Commentators believe that a US strike against Syria would create conflict in the region that some believe could even lead to a third world war. Although that idea could be exaggerated, nobody can reliably assess the damage that a military strike against Syria, no matter how quick, could bring to the region.
The involvement of external parties in the Syrian conflict, especially Turkey and Qatar who are in favour of boosting the Islamist current in the region, raises question marks about their reasons for supporting the US-led strike.
Weakening the Syrian regime would improve the chances of the Islamist-dominated Syrian rebels. According to Zaki, Turkey, which has recently been critical of the Egyptian government, has been supporting the military operations against the Syrian regime.
Qatar has been supplying the Syrian rebels with weapons and smuggling them into the country via Turkey. Israel, he added, has been exerting pressure on the US to go ahead with the strike.
“It is clear that the enemies of the 30 June Revolution in Egypt are standing up against Syria. The issue is not the Al-Assad regime or chemical weapons, but destroying Syria as an Arab state and weakening the other Arab states, especially Egypt,” Zaki said.  
He warned against US, Turkish and Qatari plans to weaken the Egyptian military in the hope of allowing the Islamist current, influential in Libya and Iraq, to rise up in Egypt.
This explains Egypt’s opposition to any strike against Syria and its favouring a political solution that preserves the unity of the Syrian state.
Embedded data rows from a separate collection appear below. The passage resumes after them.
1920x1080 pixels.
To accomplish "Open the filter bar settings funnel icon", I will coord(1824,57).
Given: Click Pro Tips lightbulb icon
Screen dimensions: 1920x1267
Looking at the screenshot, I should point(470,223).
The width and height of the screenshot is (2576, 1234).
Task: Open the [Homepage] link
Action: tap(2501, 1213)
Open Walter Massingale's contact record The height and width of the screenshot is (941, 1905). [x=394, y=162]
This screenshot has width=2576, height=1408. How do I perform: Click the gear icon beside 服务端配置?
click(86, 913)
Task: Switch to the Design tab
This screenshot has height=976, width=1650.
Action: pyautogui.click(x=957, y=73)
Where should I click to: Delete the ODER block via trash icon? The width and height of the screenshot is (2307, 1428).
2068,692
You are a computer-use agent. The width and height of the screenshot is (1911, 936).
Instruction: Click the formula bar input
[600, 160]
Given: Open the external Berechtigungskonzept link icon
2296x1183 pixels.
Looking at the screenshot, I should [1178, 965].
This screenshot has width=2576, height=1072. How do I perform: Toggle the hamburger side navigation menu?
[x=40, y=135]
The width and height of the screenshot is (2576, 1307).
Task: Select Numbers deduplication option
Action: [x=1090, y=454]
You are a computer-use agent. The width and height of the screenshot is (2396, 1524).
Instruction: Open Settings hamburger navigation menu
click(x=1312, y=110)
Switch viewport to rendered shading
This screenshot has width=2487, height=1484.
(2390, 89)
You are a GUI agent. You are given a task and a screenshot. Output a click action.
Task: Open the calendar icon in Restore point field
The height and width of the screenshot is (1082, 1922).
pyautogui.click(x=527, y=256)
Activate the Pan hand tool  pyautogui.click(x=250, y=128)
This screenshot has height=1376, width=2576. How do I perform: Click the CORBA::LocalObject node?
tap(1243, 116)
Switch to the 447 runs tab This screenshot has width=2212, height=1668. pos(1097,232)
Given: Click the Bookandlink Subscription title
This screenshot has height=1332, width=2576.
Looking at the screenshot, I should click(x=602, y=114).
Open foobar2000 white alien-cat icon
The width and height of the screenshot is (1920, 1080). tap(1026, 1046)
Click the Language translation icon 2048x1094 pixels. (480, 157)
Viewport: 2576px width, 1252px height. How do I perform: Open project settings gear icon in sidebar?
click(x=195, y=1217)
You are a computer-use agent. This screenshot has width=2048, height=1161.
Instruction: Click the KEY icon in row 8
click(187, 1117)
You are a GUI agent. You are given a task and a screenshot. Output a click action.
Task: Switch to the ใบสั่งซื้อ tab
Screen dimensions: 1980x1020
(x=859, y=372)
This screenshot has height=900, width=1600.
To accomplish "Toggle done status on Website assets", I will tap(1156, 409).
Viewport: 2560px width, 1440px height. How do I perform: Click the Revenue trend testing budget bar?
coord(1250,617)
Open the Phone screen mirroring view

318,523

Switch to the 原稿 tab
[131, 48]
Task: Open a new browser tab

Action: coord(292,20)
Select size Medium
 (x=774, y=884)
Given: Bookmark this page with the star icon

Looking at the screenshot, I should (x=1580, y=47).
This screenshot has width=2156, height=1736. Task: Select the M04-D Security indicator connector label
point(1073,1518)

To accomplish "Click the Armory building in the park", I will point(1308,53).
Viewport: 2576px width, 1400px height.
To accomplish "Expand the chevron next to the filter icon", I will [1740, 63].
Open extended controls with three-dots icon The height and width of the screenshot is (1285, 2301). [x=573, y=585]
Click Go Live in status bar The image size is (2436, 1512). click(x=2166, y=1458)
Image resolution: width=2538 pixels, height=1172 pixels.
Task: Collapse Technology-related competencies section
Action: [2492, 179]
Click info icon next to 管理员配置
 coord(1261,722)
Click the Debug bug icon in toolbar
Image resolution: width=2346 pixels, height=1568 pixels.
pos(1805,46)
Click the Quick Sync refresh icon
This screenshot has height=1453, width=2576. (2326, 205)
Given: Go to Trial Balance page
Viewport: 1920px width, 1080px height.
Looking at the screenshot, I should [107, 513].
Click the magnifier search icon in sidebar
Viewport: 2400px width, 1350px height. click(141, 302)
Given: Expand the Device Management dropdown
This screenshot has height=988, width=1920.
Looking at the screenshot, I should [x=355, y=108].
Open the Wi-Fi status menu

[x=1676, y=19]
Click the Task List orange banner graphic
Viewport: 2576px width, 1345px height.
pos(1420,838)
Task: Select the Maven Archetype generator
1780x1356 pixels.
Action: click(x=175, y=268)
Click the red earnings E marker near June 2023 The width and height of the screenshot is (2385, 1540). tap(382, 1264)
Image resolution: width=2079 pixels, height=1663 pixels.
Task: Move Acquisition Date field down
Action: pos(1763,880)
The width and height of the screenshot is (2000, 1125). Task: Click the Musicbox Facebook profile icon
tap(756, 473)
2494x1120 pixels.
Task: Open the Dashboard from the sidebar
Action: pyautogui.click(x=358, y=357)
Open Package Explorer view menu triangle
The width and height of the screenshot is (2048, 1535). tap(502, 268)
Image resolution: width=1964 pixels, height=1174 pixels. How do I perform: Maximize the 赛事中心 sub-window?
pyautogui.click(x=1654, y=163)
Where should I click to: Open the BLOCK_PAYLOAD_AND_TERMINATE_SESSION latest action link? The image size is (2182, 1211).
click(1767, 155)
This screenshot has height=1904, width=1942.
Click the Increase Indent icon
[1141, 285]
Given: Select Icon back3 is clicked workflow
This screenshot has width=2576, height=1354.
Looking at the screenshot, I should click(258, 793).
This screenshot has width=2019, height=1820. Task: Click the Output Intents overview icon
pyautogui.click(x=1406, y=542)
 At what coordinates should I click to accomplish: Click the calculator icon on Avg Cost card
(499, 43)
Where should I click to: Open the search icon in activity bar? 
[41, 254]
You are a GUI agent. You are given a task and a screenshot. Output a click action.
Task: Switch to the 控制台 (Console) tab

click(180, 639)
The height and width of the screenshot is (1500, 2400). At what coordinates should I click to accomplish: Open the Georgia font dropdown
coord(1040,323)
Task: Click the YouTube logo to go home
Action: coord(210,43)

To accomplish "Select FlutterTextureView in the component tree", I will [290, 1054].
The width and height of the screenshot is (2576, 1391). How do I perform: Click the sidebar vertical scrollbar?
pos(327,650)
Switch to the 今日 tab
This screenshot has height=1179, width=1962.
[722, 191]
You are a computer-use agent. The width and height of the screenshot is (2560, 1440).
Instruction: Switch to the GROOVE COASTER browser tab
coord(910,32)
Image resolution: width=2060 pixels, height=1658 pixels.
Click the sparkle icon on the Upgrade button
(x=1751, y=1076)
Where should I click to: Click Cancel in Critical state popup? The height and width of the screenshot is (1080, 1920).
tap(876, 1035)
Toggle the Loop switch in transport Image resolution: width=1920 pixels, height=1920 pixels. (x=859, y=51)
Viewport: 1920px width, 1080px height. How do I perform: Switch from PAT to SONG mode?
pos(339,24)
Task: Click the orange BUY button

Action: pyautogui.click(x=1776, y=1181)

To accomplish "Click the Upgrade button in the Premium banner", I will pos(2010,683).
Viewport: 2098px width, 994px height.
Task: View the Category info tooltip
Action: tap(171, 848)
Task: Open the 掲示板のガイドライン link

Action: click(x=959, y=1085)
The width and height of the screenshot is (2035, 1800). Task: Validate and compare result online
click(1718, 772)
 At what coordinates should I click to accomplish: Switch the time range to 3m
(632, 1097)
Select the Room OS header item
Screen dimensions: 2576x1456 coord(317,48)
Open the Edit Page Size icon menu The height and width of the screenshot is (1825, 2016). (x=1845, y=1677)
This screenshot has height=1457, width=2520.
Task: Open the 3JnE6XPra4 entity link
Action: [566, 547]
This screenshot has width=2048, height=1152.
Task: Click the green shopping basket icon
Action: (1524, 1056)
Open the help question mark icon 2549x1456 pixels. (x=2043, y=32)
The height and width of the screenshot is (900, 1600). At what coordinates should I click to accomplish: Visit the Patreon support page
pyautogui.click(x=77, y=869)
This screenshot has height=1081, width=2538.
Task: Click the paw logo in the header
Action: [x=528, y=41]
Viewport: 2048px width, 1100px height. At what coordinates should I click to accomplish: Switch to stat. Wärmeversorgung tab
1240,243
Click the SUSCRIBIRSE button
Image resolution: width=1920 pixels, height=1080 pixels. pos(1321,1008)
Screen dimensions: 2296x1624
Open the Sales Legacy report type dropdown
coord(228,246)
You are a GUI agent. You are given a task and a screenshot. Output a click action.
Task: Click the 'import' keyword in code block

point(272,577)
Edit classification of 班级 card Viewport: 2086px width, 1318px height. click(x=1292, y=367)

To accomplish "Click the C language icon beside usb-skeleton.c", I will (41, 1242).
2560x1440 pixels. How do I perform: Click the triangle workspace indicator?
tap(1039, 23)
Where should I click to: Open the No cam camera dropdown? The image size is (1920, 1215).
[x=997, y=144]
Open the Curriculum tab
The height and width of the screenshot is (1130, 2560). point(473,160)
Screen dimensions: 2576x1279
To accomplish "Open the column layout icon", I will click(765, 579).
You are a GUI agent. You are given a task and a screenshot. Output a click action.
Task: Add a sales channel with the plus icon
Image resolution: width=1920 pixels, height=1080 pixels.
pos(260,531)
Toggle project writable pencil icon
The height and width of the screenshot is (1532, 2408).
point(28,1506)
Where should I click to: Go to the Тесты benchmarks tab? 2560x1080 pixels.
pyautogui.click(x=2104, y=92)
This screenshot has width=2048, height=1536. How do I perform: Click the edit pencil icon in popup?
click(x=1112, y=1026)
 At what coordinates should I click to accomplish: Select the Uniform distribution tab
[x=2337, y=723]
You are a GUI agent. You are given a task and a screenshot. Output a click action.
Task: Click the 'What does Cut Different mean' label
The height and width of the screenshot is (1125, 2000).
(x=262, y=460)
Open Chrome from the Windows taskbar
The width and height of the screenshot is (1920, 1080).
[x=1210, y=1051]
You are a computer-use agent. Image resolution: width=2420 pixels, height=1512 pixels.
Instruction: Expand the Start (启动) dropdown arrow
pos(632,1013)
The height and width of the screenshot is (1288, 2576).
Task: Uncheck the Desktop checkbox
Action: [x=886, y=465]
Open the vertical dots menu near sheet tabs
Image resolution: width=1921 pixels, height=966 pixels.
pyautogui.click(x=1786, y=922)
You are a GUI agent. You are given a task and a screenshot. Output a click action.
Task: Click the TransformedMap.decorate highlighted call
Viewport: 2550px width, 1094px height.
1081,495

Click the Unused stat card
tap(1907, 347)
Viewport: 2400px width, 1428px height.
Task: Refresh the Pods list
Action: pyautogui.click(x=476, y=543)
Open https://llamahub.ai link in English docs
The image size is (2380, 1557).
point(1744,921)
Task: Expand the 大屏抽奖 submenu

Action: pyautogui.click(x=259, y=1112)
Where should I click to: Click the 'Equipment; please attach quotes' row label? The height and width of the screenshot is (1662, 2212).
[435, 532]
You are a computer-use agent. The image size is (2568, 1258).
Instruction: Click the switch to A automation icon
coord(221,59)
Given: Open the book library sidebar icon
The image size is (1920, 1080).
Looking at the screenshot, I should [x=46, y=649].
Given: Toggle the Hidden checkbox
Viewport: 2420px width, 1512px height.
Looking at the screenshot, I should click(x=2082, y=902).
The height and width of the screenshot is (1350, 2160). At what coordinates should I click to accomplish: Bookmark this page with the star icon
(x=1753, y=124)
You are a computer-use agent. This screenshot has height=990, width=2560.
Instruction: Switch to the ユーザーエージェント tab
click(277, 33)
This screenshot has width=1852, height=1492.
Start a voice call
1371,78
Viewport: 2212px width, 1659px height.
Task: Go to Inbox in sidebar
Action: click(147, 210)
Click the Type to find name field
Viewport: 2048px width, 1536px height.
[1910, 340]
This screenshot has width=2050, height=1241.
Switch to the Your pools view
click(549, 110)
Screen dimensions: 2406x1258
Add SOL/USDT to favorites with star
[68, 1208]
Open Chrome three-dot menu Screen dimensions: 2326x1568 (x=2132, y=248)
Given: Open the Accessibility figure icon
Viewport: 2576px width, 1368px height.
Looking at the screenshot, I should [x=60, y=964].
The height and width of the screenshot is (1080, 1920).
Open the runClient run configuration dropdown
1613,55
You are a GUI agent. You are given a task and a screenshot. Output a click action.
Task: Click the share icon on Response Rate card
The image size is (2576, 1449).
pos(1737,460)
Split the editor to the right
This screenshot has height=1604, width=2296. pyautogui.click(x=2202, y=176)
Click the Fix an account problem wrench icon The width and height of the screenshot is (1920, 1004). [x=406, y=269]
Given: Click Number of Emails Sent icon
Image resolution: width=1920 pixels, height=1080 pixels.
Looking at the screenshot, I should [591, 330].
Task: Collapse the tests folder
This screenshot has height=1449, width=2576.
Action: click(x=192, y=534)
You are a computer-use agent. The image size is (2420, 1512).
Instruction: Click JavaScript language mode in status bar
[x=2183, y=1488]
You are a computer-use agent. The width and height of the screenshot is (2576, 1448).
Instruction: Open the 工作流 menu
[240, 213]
Egypt opposes any unilateral decision by the US against Syria. Interim President Adli Mansour told a US congressional delegation that visited Egypt earlier this week that Cairo did not support any US decision to attack Syria.
Egyptian Foreign Minister Nabil Fahmi said last month that Egypt would not take part in any military strikes against Syria and that it strongly opposed any foreign military intervention in Syria.
Fahmi said that any decision should be postponed until after the report by UN investigators in Syria was published. This report could confirm whether chemical weapons were used or not in Syria, though it may not be able to determine who used them, the regime or the rebels.
Last month, US President Obama declared that he would direct a “limited and narrow” military intervention against Syria because of a chemical attack against civilians, allegedly by the Syrian regime.
Later, he decided to seek the approval of the US Congress for any military strike. The chemical attack is believed to have killed hundreds, including women and children. The Syrian regime denies using chemical weapons and has blamed their use on the rebels.
The Egyptian government’s stance against the strike is supported by many political parties, including the liberal Free Egyptians Party and the Strong Egypt Party.
There is a general mood in Egypt against a US military strike against Syria. A strike, according to Haridi, would lead to further hatred towards the US among Egyptians.
“The popular Egyptian stand that is against the strike in particular and the US in general would affect decision-makers in Egypt responsible for the country’s policies on Syria as well as on US-Egyptian relations,” he concluded.